Am Sonntag (26. Mai 2019) hat eine 29-jährige Frau aus Selb einen weißen Dackel-Spitz-Mischling an einen 21-jährigen Mann verkauft, der ebenfalls aus Selb stammt. Einen Tag nach der Kaufabwicklung, die mit Kaufvertrag und Papieren dokumentiert wurde, wollte die Verkäuferin allerdings den Hund wieder zurückhaben, teilte die Polizei mit.
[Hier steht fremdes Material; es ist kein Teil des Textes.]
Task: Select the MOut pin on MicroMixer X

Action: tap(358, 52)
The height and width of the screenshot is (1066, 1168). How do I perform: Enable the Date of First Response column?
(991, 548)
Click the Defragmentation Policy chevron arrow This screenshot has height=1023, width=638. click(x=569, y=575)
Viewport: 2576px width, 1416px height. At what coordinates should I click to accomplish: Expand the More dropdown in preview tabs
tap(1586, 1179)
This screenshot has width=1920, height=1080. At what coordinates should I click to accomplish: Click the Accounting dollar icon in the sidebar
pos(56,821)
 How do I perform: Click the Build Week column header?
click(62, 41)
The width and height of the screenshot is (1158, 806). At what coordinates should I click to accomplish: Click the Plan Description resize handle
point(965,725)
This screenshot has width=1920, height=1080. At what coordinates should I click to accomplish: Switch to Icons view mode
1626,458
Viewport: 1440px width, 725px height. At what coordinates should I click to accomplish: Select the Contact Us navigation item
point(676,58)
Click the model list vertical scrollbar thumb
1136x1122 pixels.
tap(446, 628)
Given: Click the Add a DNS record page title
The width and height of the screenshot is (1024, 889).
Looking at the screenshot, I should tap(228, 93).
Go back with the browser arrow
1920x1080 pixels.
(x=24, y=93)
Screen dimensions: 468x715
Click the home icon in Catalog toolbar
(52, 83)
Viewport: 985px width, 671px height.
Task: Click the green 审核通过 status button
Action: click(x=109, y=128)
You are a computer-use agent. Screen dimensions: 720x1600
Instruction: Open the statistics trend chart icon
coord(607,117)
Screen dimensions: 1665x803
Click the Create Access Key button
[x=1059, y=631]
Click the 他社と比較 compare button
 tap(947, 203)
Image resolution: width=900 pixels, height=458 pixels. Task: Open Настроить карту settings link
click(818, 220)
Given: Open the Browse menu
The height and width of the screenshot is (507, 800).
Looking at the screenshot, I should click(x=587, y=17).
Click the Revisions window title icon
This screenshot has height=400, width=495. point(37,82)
Grund dafür, sei ihr Kind gewesen, das den Hund behalten wollte, außerdem hätte sie den falschen Hund verkauft. Sie habe noch einen weiteren Hund dieser Rasse, der dem Verkauften sehr ähnlich sehe. Dieser wäre für den Käufer bestimmt gewesen.

Streit um Hund eskaliert

Da der Käufer aber nicht bereit war, den Hund wieder zurückzugeben, entwickelte sich ein Streit zwischen den beiden Vertragspartnern. Infolgedessen kratzte die Frau den 21-Jährigen am Ellbogen und an der Brust und zerriss sein T-Shirt dabei. Der Hund blieb dennoch bei seinem Käufer. Die Selberin muss sich nun wegen Körperverletzung und Sachbeschädigung aufgrund des circa 20 Euro teurem T-Shirts verantworten. Eine entsprechende Anzeige wurde von Beamten der Polizei Marktredwitz aufgenommen.